Data records —
• • • • •

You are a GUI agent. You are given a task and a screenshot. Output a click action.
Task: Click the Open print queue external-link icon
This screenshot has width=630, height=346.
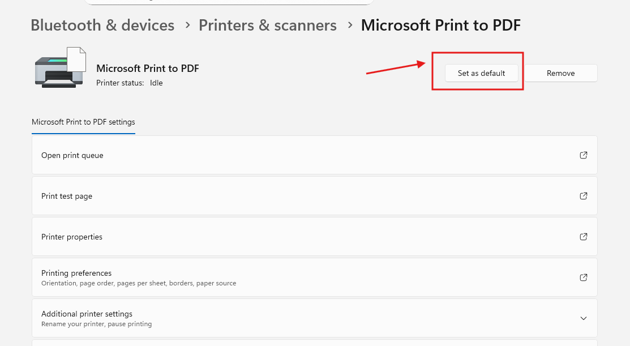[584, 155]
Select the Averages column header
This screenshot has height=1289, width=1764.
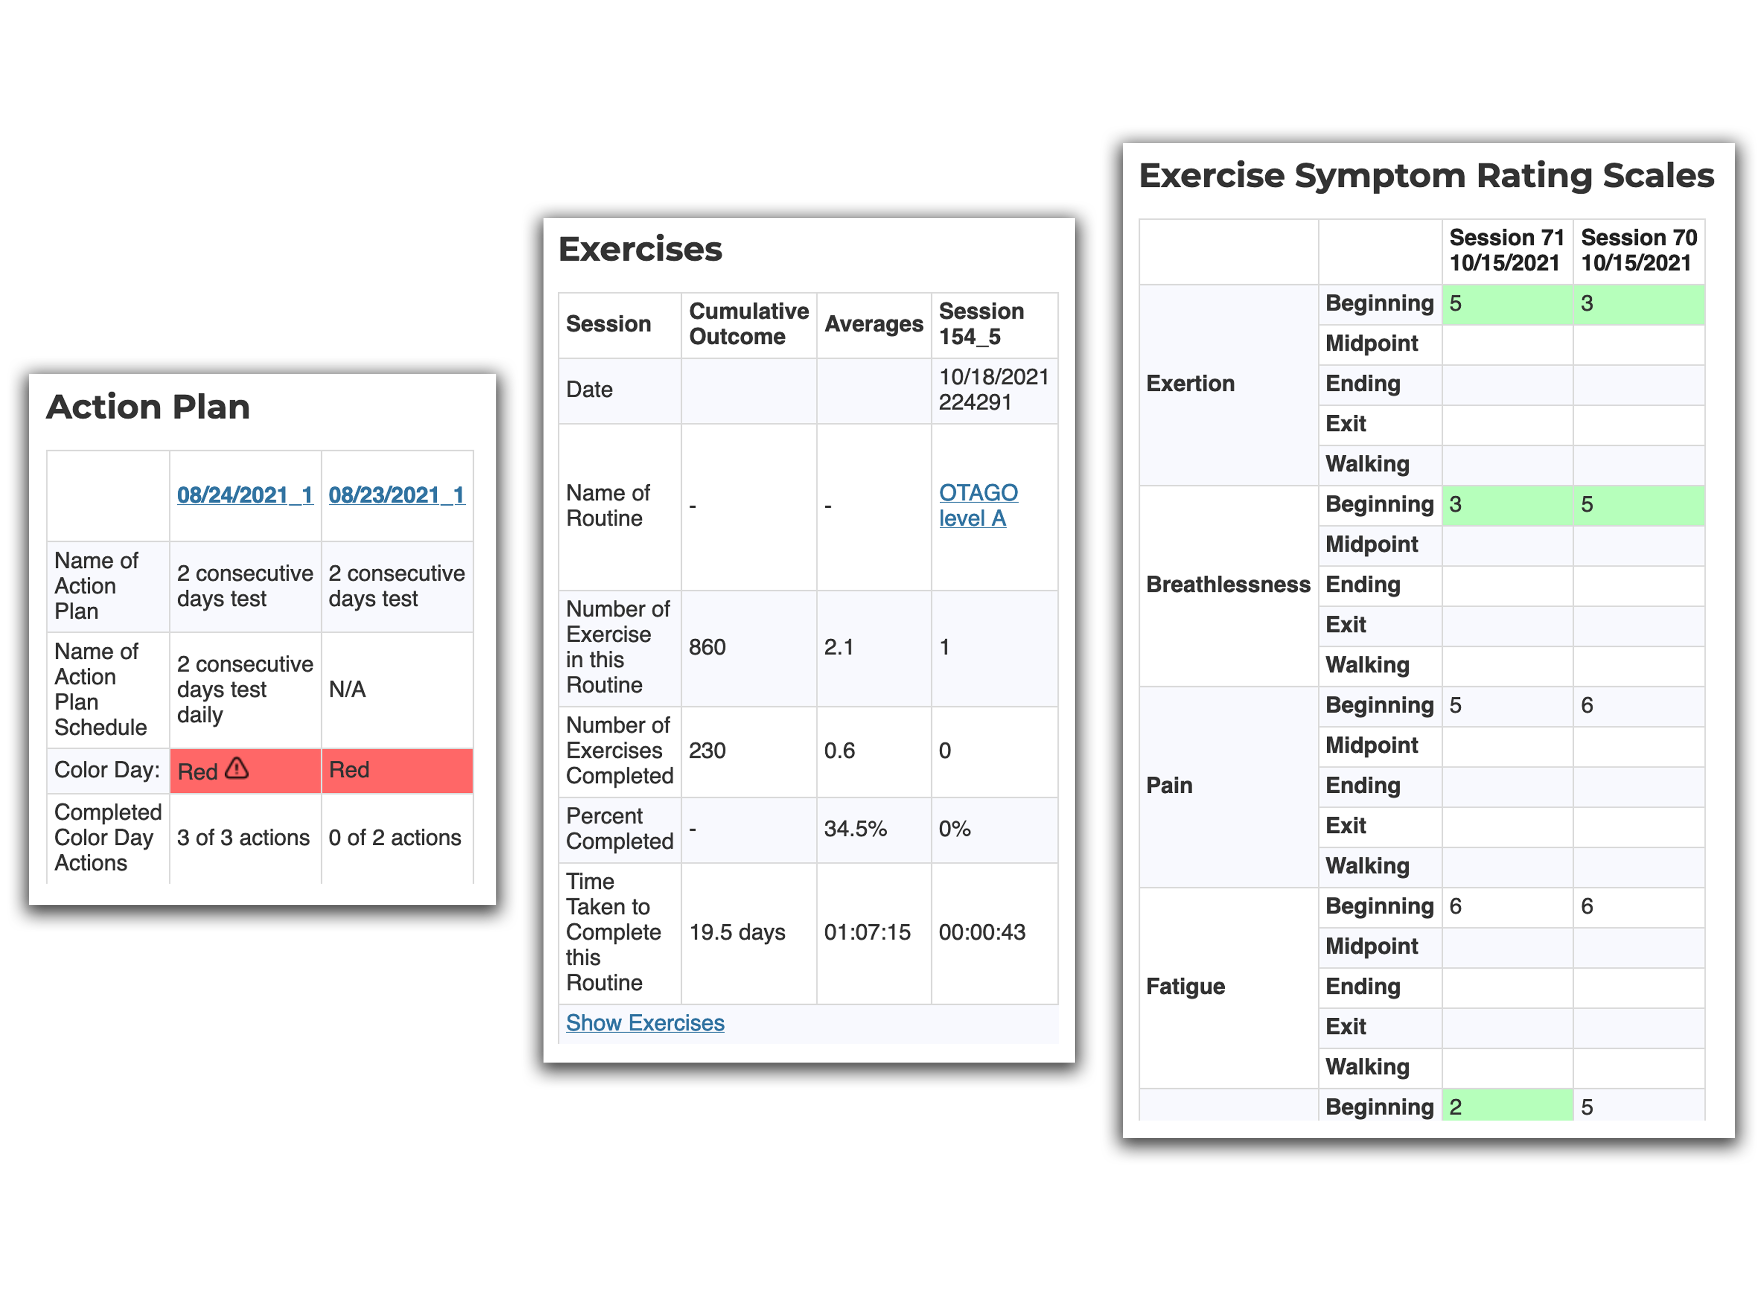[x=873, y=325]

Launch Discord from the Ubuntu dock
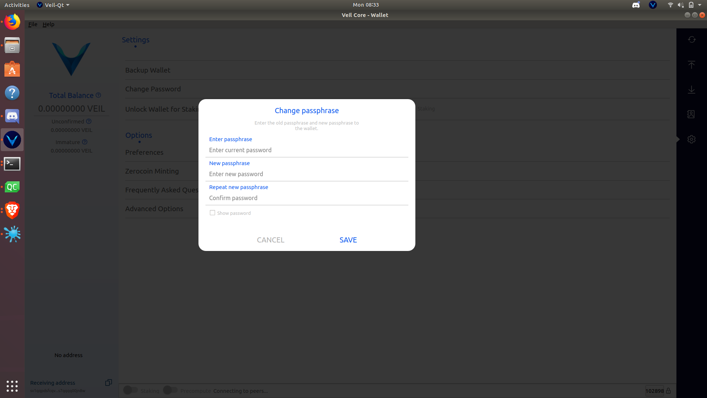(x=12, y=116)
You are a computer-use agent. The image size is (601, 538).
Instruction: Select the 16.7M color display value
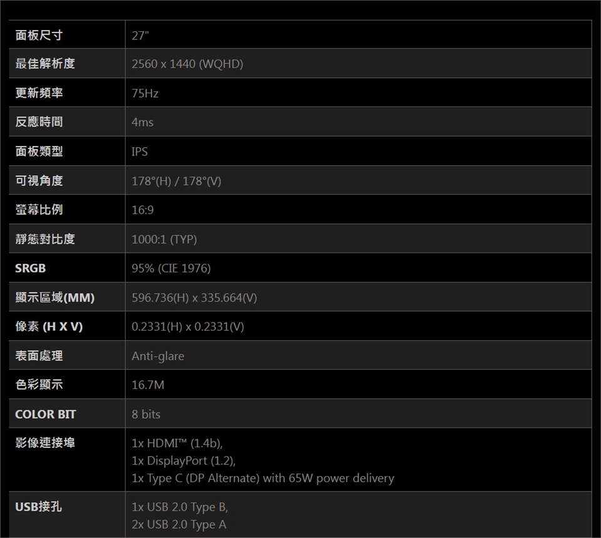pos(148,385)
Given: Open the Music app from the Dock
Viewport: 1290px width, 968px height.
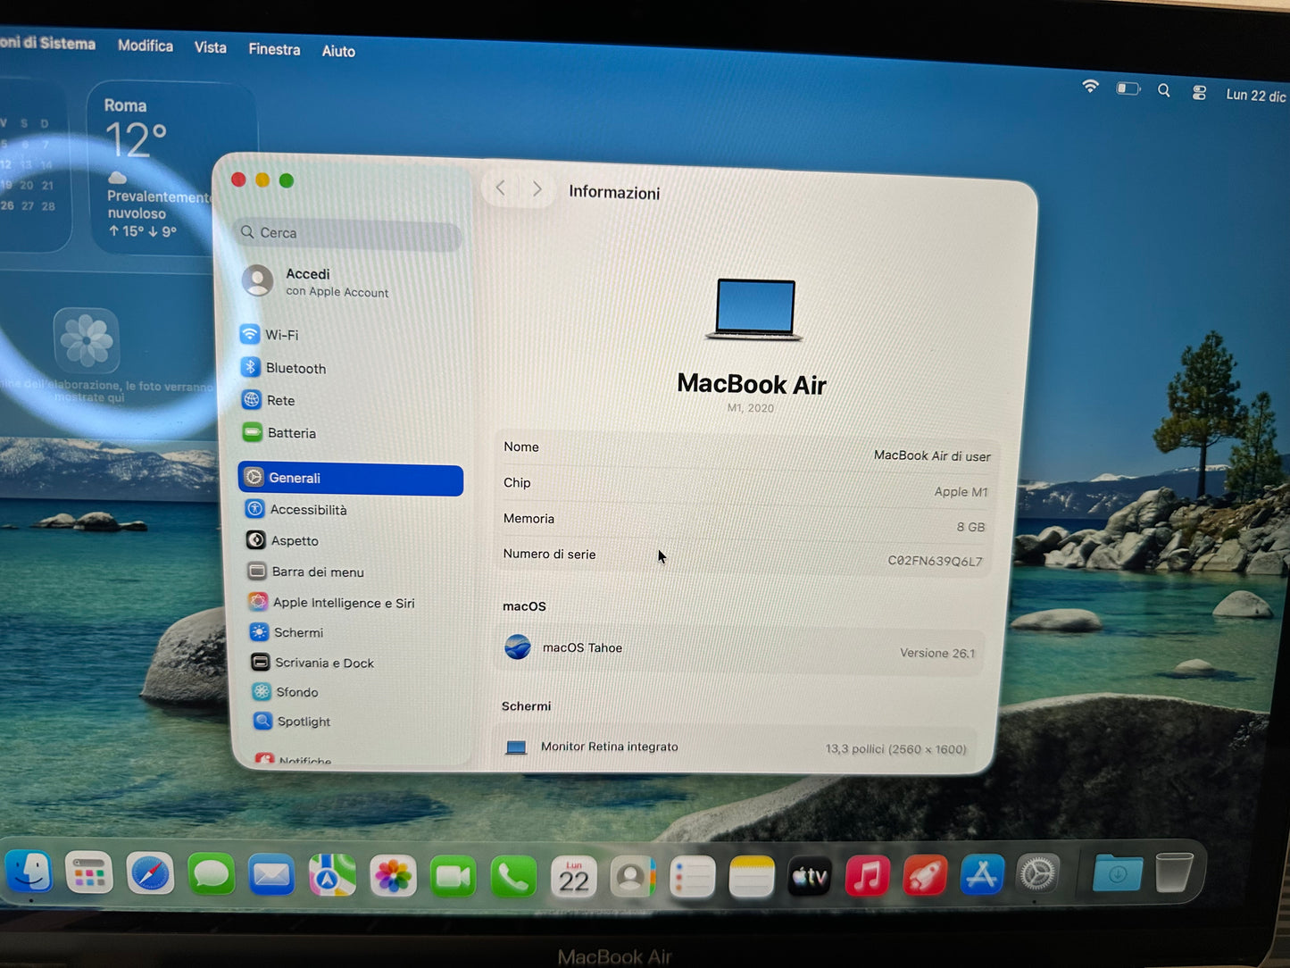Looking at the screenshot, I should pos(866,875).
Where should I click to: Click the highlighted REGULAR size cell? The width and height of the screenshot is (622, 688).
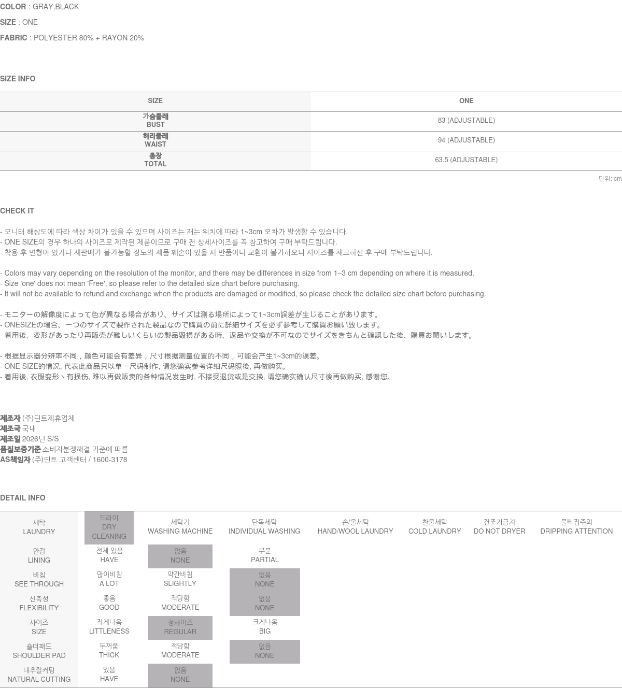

• • • • •

Requirement — Please copy the whole listing above word for word, leaving out the pictures.

Complete output —
You are a GUI agent. You are given a task and a screenshot. Output a click action.
Task: Click the Open print queue external-link icon
This screenshot has width=630, height=346.
[584, 155]
Select the Averages column header
This screenshot has height=1289, width=1764.
[x=873, y=325]

Launch Discord from the Ubuntu dock
(x=12, y=116)
You are a computer-use agent. The image size is (601, 538).
Instruction: Select the 16.7M color display value
pos(148,385)
Given: Open the Music app from the Dock
Viewport: 1290px width, 968px height.
Looking at the screenshot, I should pos(866,875).
Where should I click to: Click the highlighted REGULAR size cell? The width and height of the screenshot is (622, 688).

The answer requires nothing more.